Thus far, we only spoke about the first two types of process mining: process discovery and conformance checking.
In this lesson, we present the remaining two types: process enhancement and operational support. Both depend on process discovery and conformance checking results. We assume that we have an event log and a process model. The process model may have been discovered or partly made by hand. Using conformance checking, we can relate events in the event log to parts of the model.
Process enhancement, the third type of process mining, produces an improved or extended process model. For example, conformance diagnostics can be used to repair a process model to better reflect reality. This is particularly relevant if one would like to mediate between a model that people use or expect and the actual reality captured in event logs.
Another example is extending the model to show bottlenecks in the process. This can be done because events have timestamps, and we can replay them on the model. If activities have a start and complete event, then we can measure the difference and determine service times. Similarly, we can measure the time in-between activities. Even if we just have complete events, it is still possible to measure and visualize delays. For each bottleneck, we can show the average time, total time, minimal time, maximal time, and median time. We can also run a supervised learning algorithm to find out what delayed cases have in common.

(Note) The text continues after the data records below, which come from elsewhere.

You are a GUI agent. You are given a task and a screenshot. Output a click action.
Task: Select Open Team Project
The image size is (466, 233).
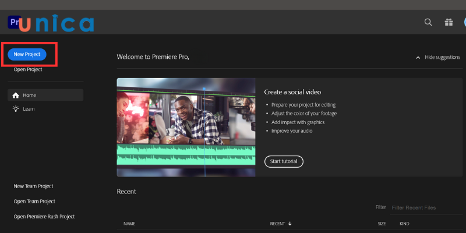click(x=34, y=202)
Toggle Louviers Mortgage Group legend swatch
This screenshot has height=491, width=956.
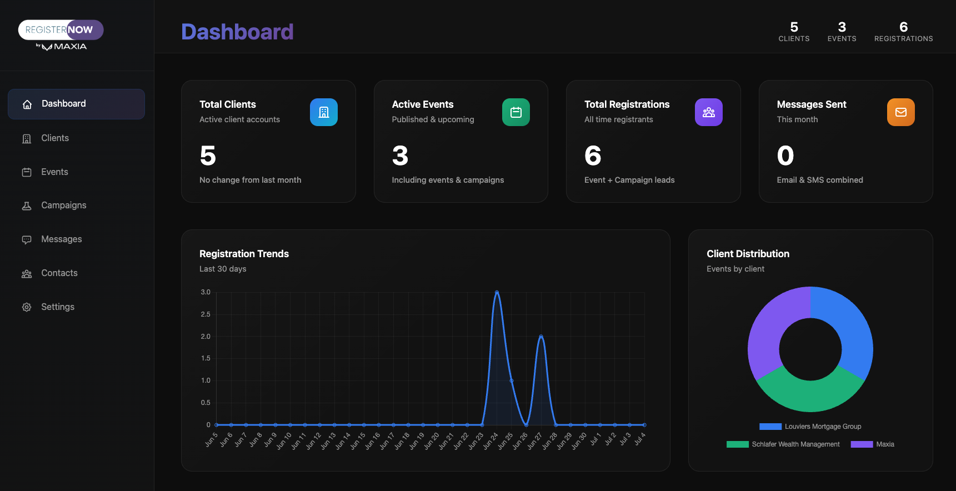tap(770, 427)
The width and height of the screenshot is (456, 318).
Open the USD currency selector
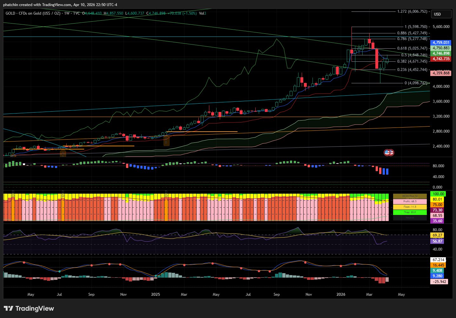point(441,14)
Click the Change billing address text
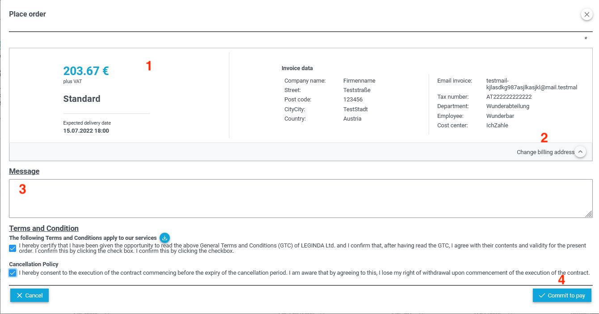Viewport: 599px width, 314px height. (x=545, y=152)
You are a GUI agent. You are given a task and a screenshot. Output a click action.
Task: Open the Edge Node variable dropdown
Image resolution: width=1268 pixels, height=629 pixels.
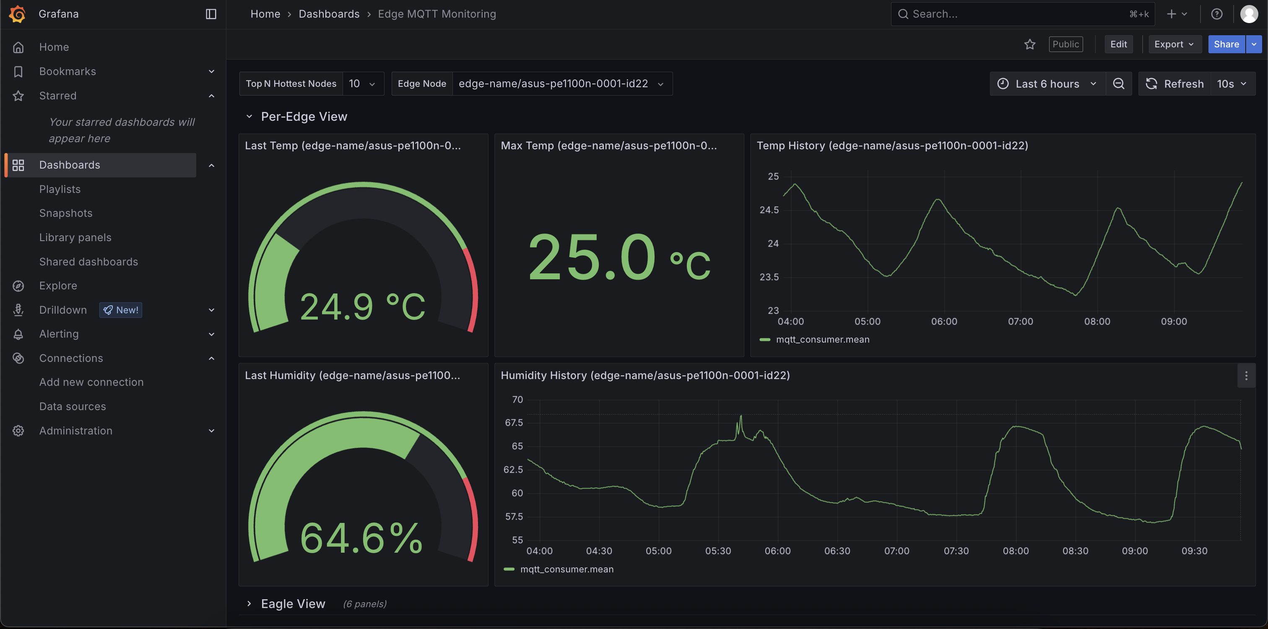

The process model can also be extended with rules. For example, we can generate a decision tree for each choice in the process. The decision tree may reveal that cases handled by a particular employee tend to be rejected or that certain suppliers often change their prices leading to additional work. The idea is that the discovered process model shows all possible paths in the process, and decision mining is used to determine which factors influence the path chose.
The process model can also be extended with a resource or organizational information. There are process mining techniques that automatically discover work patterns, organizational roles, social networks, and scheduling mechanisms. These approaches use both the event log and the discovered process model. For example, we may discover that there are two teams handing different subsets of activities. One team handles things in a First Come First Served manner, and the other team handles things based on the due date of the case.
By combining all of these process enhancement techniques, it is possible to create a model that describes not only the ordering of activities, but also the time, data, and resource dimensions. This way, it is also possible to automatically create simulation models that answer "What if?" questions. Such simulation models can be seen as digital shadows of the real process. These digital shadows can be used to explore the anticipated effects of process changes, for example, making a sequential production process more concurrent or adding an additional assembly robot.
The fourth type of process mining is operational support. Operational support techniques use the extended models just described, to say something about still running cases. The focus of the techniques discussed before was on completed process instances. However, from a business point of view, the running cases are at least as interesting. Take, for example, conformance checking. It may be more valuable to generate an alert the moment a deviation takes place, rather than reporting deviations in the past. Another example of operational support would be to predict the remaining flow time of a running case or the likelihood of a system failure. By combining process mining with machine learning, it is possible to build predictive models for any type of future behavior. For structured processes with enough event data, it is possible to predict performance and compliance problems allowing for interventions. In fact, based on good predictive models, it is easy to provide recommendations. Automatically generated recommendations may guide the user in selecting the next activity or trigger management to increase capacity before the bottleneck emerges.
Operational support and process-mining-based simulation and machine learning techniques are forward-looking. However, such techniques can only be used when the process is structured and in a steady-state. For unstructured and constantly changing processes, the more backward-looking techniques are more valuable. For processes that are unstructured, basic process discovery results already reveal a lot of low-hanging fruit to improve the process.
I hope that by now, you realize how broad the field of process mining is and that it can be applied to any operational process: structured or not. However, process mining is only possible when we have suitable event data. In the next lesson, we focus on getting the event data needed to do process mining.